_WORK TASK_.
With pictures omitted, the line containing "Where should I click to: Click" and all later lines of the records below are to be restated word for word.
(PROVIDED INFORMATION begins)
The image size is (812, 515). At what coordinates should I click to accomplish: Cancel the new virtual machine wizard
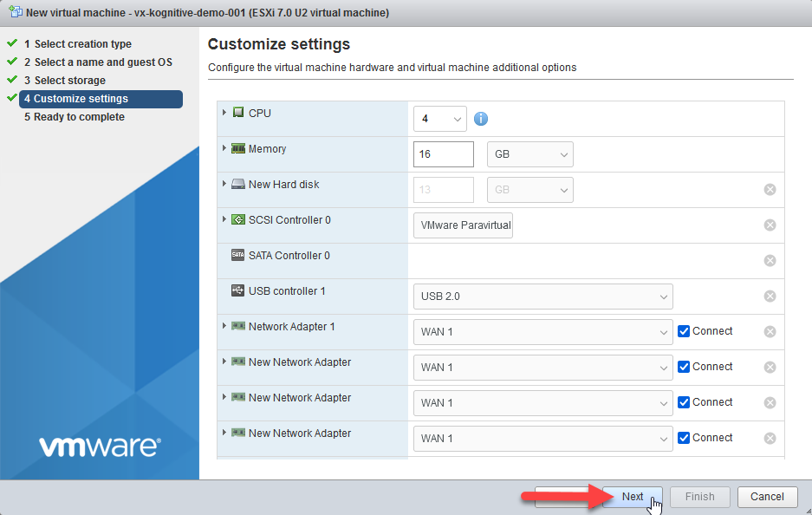[767, 497]
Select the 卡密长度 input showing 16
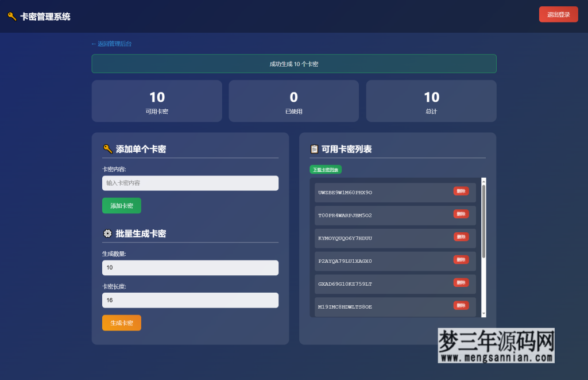The image size is (588, 380). [x=190, y=300]
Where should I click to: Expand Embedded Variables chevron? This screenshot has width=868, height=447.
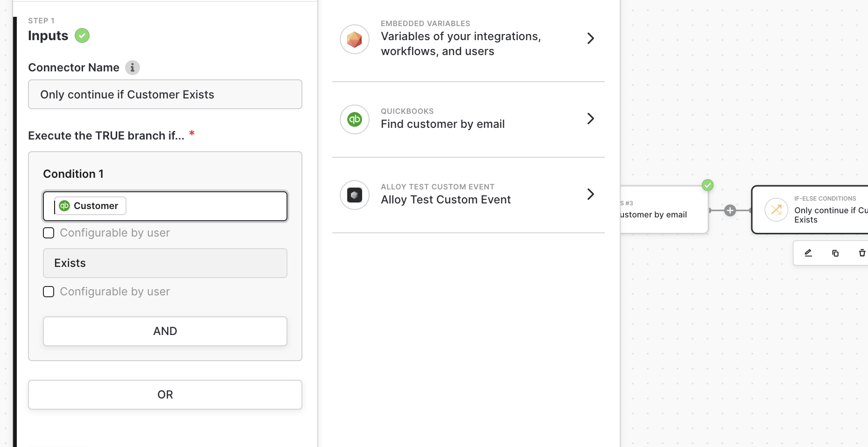coord(590,38)
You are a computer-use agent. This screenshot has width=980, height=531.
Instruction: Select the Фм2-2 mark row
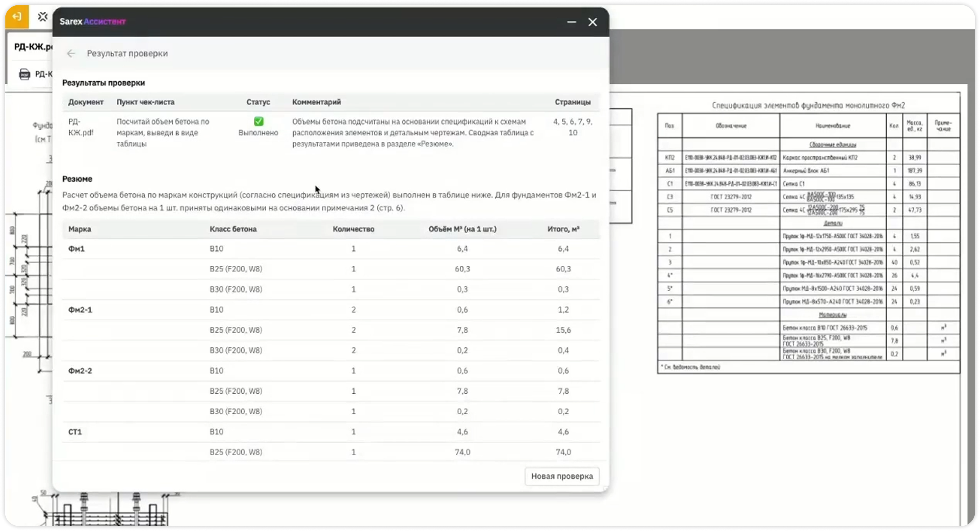pos(331,371)
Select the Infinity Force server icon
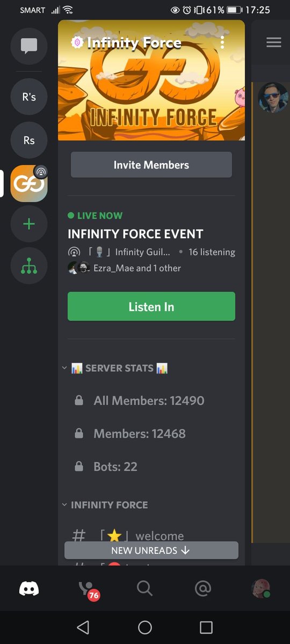The height and width of the screenshot is (644, 290). tap(29, 183)
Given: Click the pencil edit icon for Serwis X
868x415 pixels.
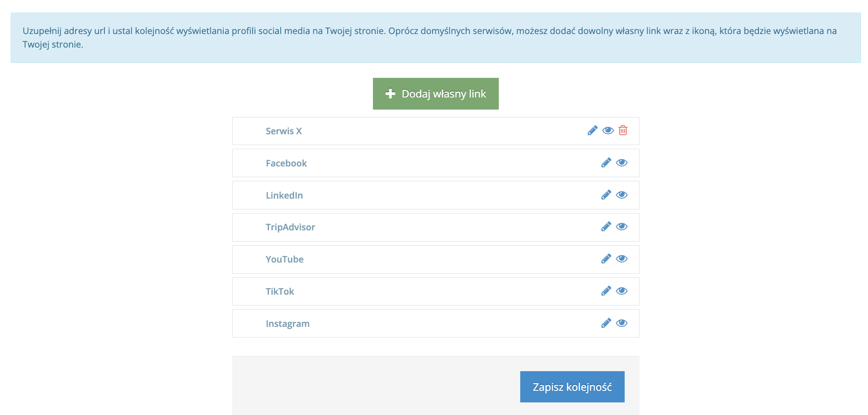Looking at the screenshot, I should point(592,131).
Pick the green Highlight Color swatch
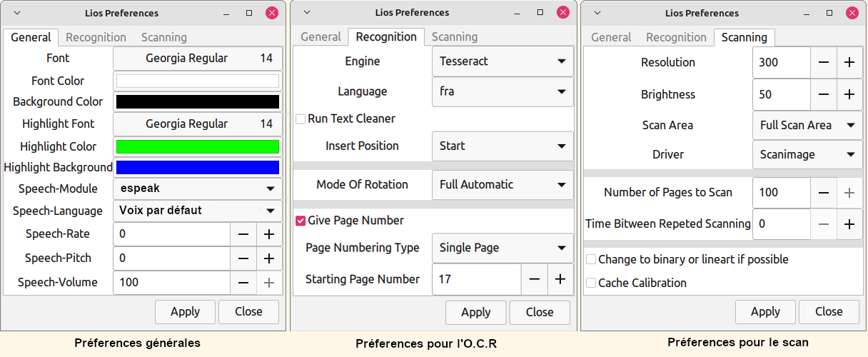The width and height of the screenshot is (868, 357). point(197,147)
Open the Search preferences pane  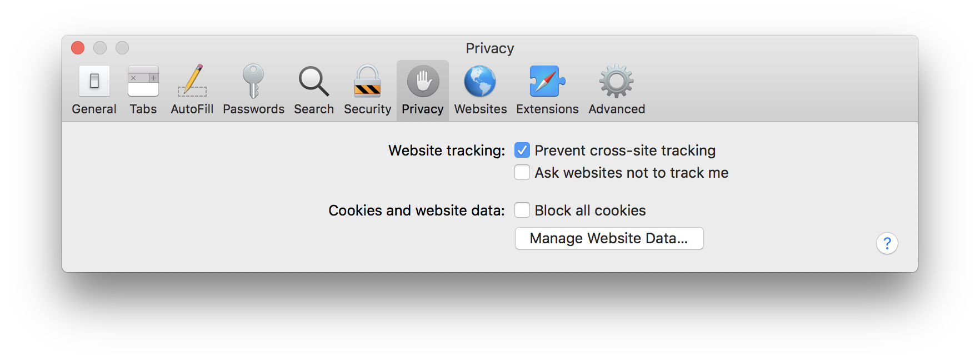(x=313, y=89)
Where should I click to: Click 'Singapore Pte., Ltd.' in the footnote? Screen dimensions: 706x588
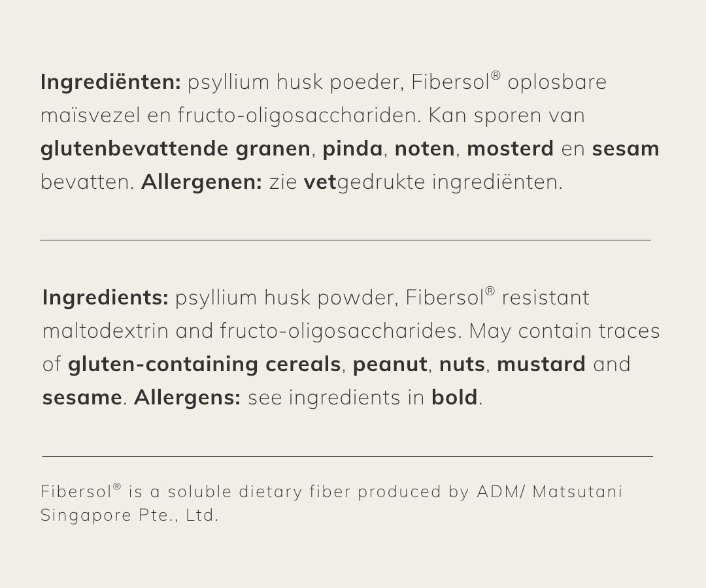point(129,515)
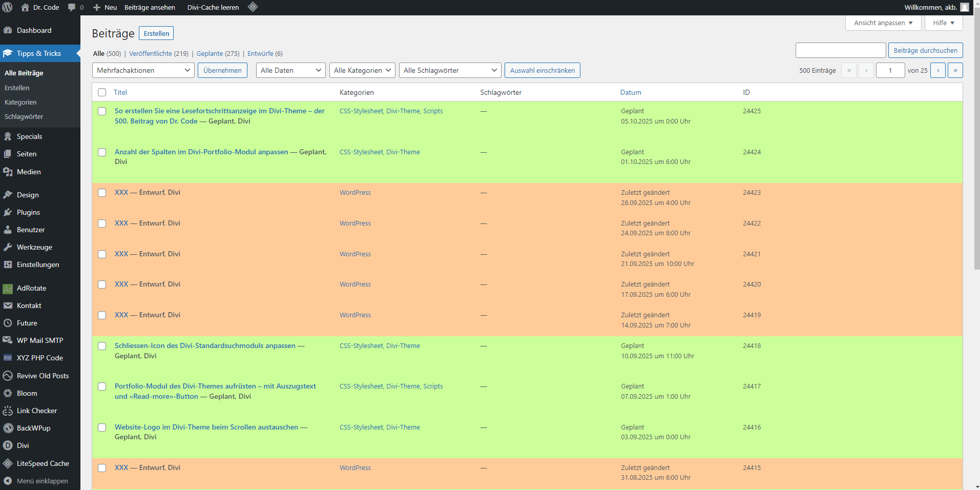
(PROVIDED INFORMATION ends)
_SOLUTION TO THIS PROBLEM_.
Where should I click to: Click 'Singapore Pte., Ltd.' in the footnote? Screen dimensions: 706x588
point(129,515)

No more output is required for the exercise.